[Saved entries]

+===+

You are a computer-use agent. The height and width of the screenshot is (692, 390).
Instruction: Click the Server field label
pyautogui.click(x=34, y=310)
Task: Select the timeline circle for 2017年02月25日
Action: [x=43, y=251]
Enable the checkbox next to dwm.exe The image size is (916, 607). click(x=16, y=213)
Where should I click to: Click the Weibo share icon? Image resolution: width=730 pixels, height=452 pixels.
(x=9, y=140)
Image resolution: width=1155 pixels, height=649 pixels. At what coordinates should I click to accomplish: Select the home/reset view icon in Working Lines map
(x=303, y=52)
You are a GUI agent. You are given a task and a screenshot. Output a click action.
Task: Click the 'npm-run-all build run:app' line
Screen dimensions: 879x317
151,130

+===+

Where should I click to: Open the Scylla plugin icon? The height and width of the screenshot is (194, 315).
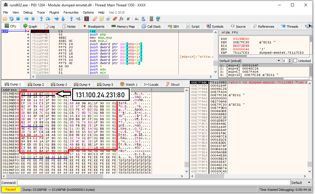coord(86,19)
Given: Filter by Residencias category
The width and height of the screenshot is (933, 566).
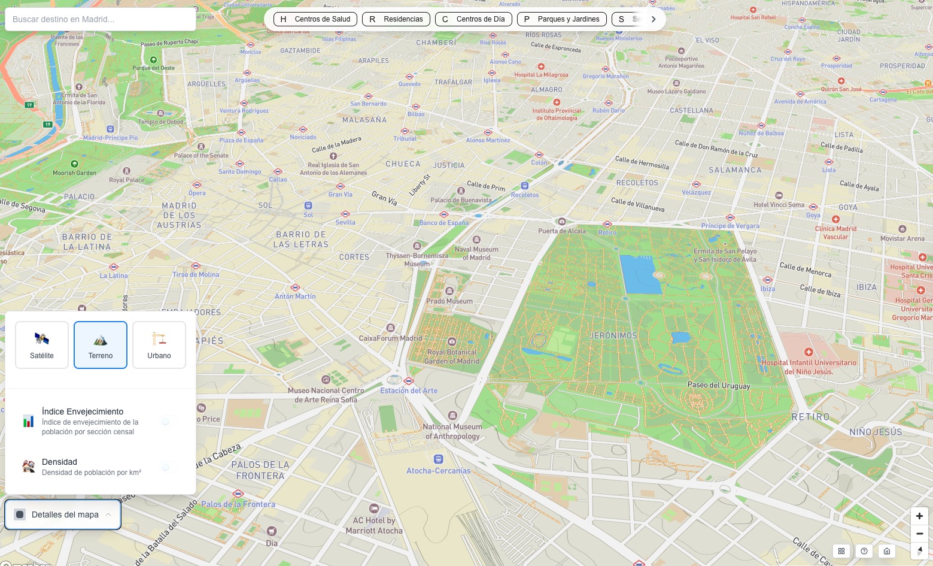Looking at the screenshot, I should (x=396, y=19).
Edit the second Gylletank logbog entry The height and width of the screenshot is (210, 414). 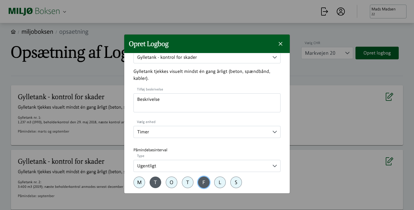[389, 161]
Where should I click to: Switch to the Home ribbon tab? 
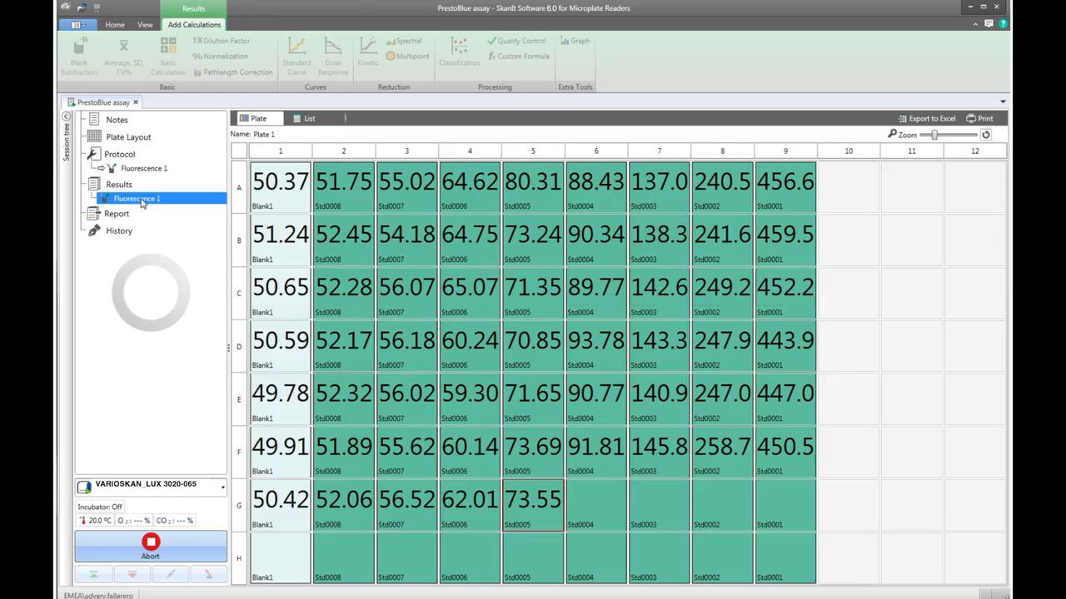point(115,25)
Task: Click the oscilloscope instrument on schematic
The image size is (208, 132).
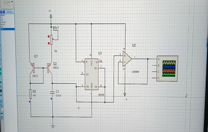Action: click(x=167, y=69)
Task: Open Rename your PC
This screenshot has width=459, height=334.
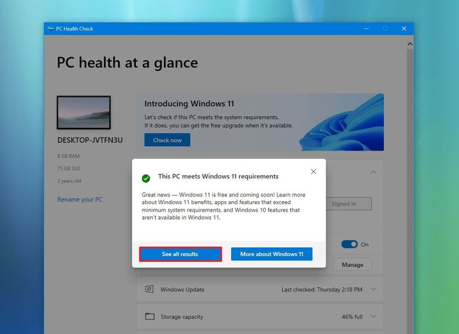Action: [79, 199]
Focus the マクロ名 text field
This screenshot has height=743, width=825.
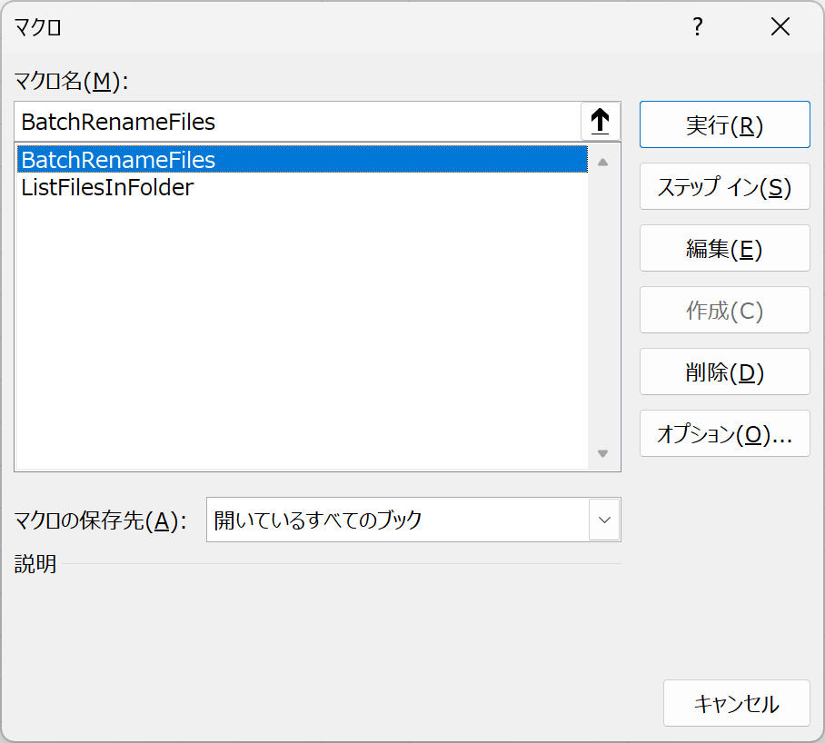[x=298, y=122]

+===+

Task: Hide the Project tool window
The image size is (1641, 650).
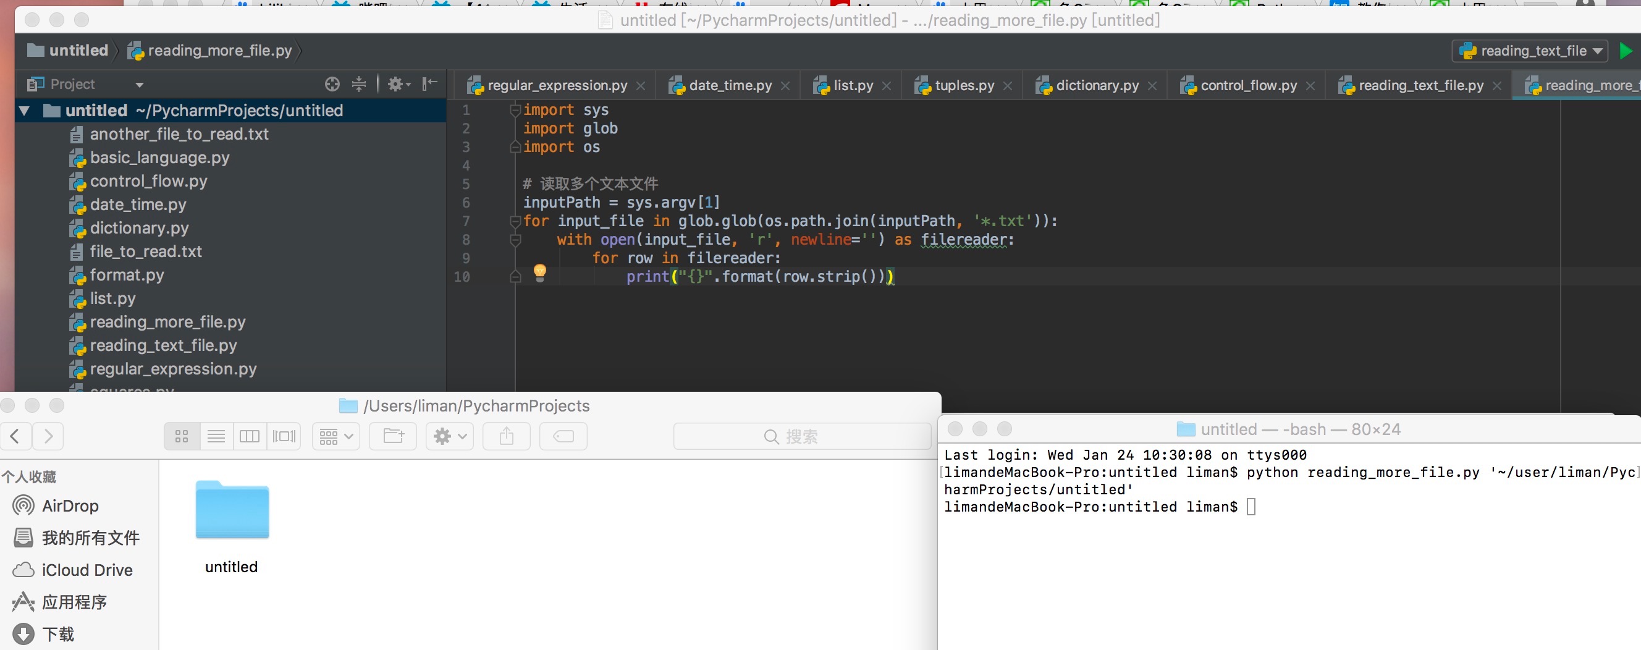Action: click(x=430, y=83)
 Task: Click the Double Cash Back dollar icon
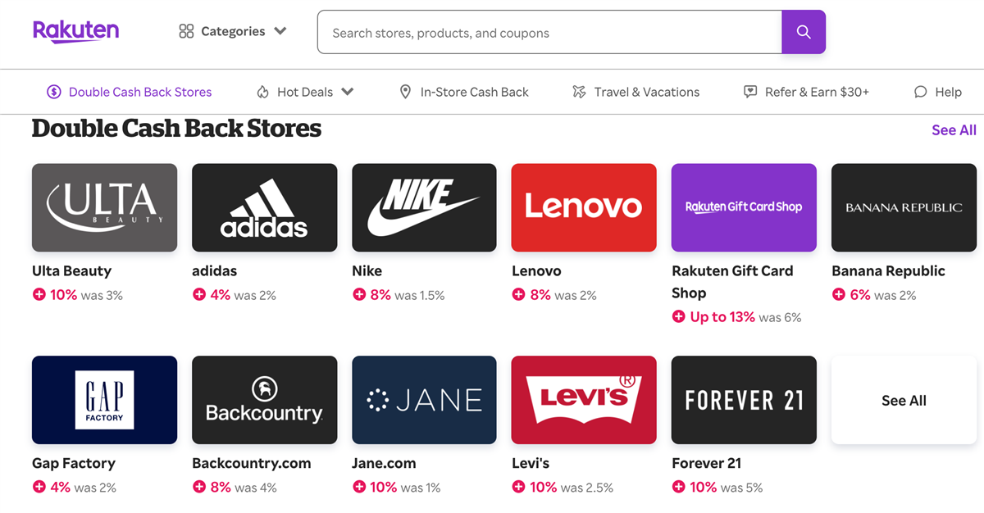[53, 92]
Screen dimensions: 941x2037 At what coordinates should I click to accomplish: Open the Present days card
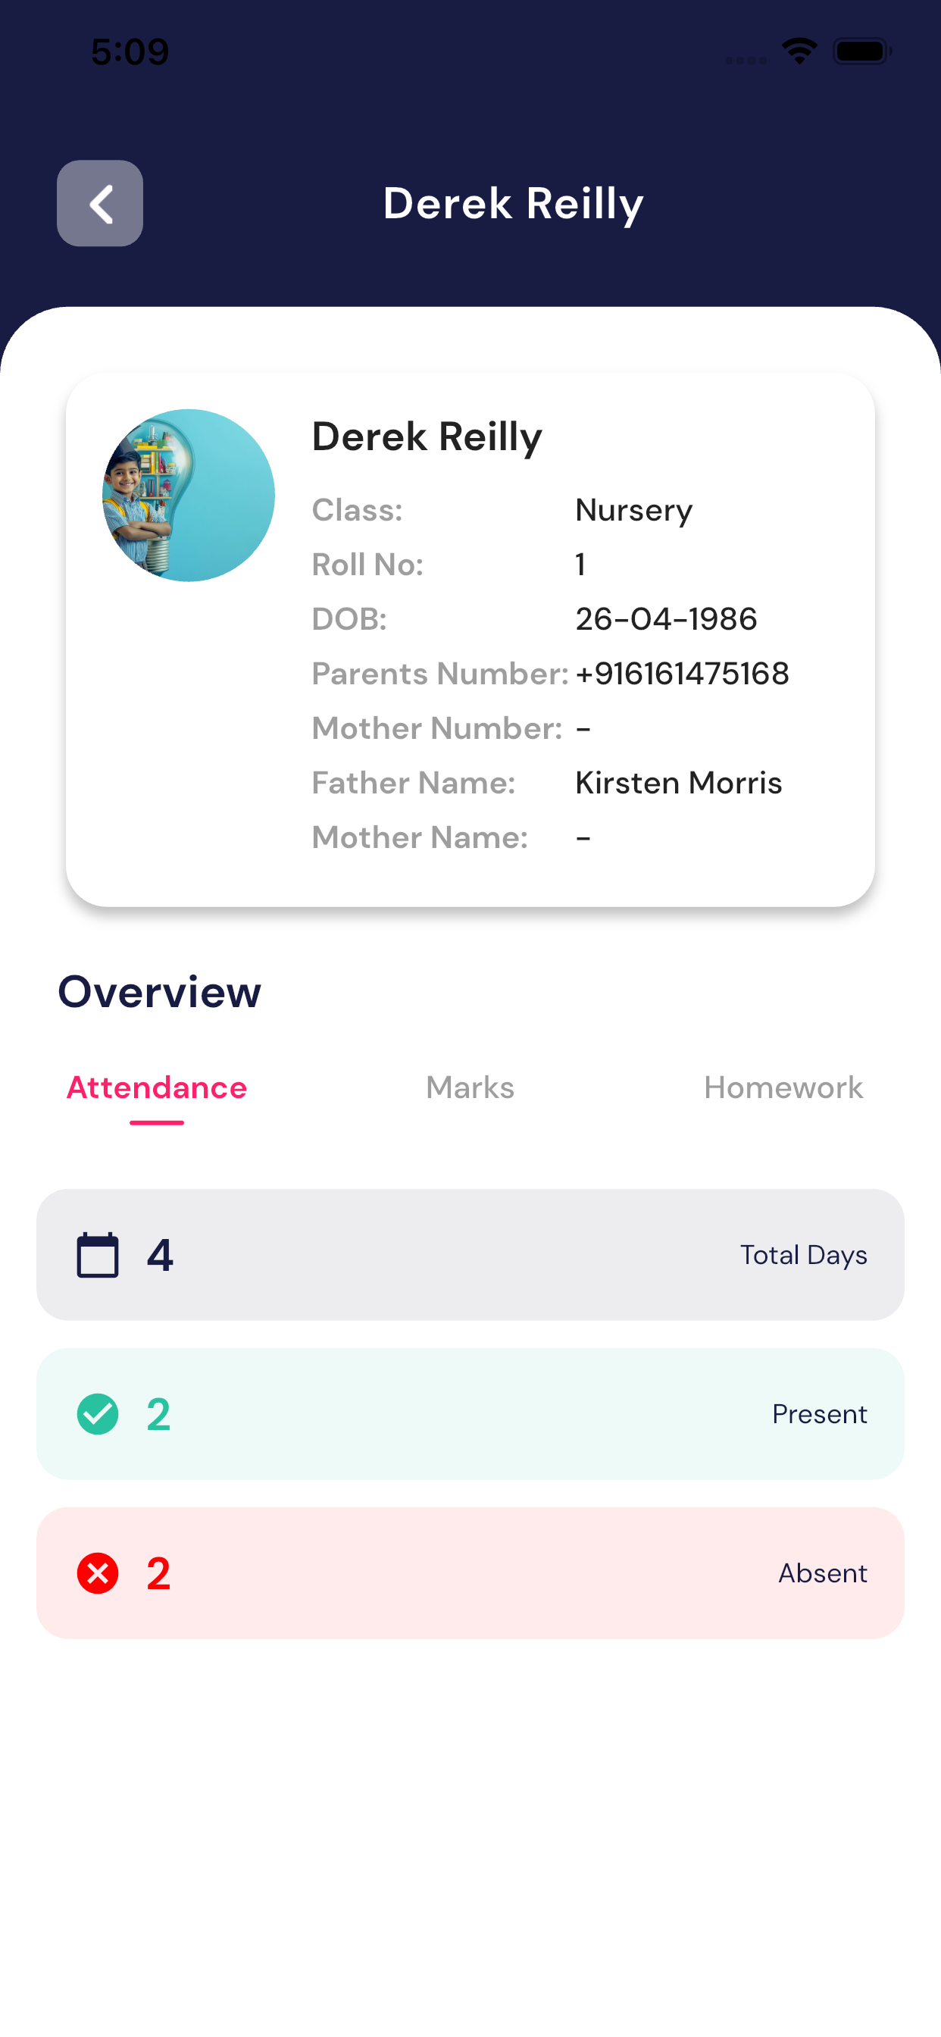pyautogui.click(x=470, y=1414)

+===+

● **WHAT IS BEING ASKED**
Set down, from the entries above, exactly the lines from the one with "You are a computer-use" up to and including the one with "Task: Click the 'npm-run-all", and no other lines.

● **TASK SOLUTION**
You are a computer-use agent. The height and width of the screenshot is (692, 390).
Instruction: Click the Server field label
pyautogui.click(x=34, y=310)
Task: Select the timeline circle for 2017年02月25日
Action: [x=43, y=251]
Enable the checkbox next to dwm.exe The image size is (916, 607). click(x=16, y=213)
Where should I click to: Click the Weibo share icon? Image resolution: width=730 pixels, height=452 pixels.
(x=9, y=140)
Image resolution: width=1155 pixels, height=649 pixels. At what coordinates should I click to accomplish: Select the home/reset view icon in Working Lines map
(x=303, y=52)
You are a GUI agent. You are given a task and a screenshot. Output a click action.
Task: Click the 'npm-run-all build run:app' line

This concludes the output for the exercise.